Exercise instructions: Could you retype all of the material below word for word, leaving the pictures out?

Provided material:
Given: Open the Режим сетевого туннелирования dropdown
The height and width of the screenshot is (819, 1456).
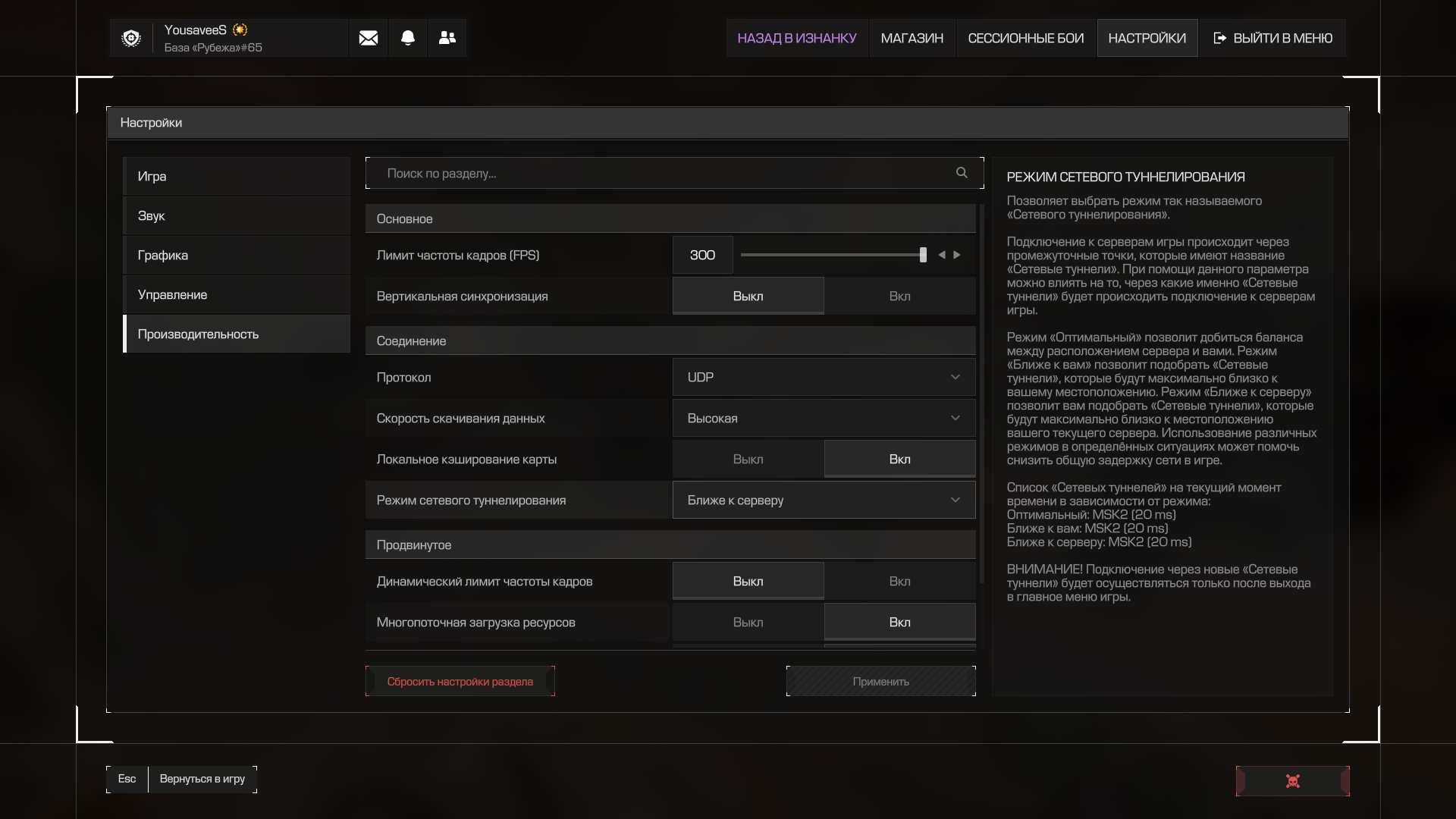Looking at the screenshot, I should tap(824, 500).
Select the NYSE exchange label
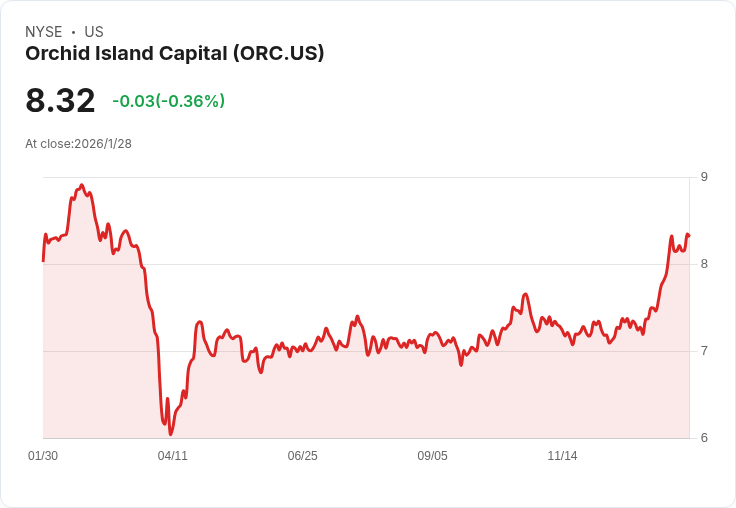Screen dimensions: 736x508 click(x=44, y=32)
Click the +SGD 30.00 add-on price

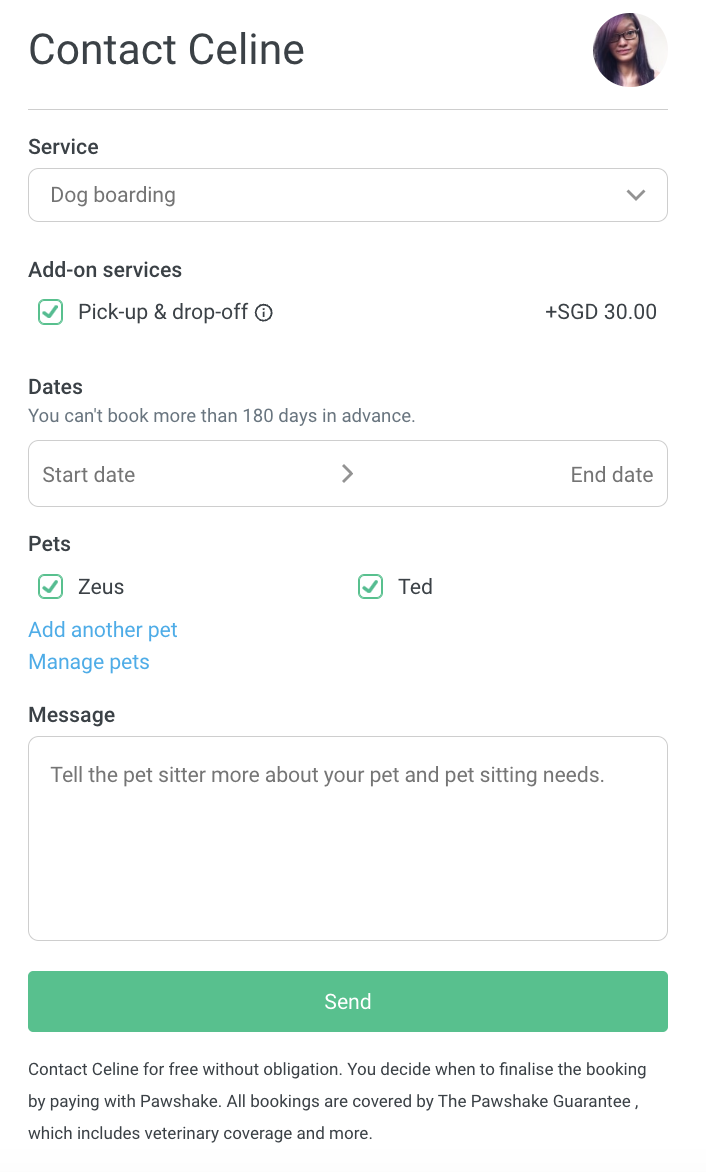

The solution:
Given: Open the Режим сетевого туннелирования dropdown
The height and width of the screenshot is (819, 1456).
Looking at the screenshot, I should tap(824, 500).
Select the NYSE exchange label
Screen dimensions: 736x508 click(x=44, y=32)
Click the +SGD 30.00 add-on price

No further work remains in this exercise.